» PROBLEM TO WORK ON: Copy each line of the entries that includes the word "agent".

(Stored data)

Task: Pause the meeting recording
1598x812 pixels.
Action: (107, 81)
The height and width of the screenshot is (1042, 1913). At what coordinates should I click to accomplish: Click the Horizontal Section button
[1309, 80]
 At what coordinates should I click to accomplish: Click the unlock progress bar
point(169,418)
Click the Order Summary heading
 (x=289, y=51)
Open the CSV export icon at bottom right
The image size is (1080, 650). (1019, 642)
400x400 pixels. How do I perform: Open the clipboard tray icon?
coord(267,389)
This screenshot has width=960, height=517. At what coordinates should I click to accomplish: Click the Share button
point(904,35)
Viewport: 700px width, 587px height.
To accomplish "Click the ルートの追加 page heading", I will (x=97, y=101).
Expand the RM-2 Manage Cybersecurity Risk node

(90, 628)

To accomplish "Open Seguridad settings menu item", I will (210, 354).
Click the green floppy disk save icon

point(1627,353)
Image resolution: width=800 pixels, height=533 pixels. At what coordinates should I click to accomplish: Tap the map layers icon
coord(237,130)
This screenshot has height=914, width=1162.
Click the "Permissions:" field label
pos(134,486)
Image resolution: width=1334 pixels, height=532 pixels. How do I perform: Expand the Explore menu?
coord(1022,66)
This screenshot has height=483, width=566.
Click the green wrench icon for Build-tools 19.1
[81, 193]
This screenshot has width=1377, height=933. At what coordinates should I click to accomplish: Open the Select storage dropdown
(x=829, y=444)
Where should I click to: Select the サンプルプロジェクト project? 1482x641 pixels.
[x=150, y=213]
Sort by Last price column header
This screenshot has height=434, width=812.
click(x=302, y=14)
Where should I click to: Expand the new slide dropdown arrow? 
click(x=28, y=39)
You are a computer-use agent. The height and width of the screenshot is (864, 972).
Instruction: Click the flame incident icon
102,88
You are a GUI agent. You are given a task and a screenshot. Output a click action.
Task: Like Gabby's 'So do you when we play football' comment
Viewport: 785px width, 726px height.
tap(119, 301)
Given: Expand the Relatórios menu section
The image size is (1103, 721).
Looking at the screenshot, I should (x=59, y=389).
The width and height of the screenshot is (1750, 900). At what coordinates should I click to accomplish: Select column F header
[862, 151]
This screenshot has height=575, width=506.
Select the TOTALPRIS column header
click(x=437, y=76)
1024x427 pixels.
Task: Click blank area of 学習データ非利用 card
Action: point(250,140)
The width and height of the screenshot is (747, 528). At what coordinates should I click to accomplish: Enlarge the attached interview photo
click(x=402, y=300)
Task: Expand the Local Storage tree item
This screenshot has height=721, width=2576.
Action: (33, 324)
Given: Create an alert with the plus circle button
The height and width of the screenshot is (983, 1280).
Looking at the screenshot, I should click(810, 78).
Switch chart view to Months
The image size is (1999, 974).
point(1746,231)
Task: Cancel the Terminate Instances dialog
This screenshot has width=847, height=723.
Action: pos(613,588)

» SOLUTION TO THIS TASK:
You are a computer-use agent. The height and width of the screenshot is (864, 972).
You are a GUI agent. You are given a task and a screenshot. Output a click action.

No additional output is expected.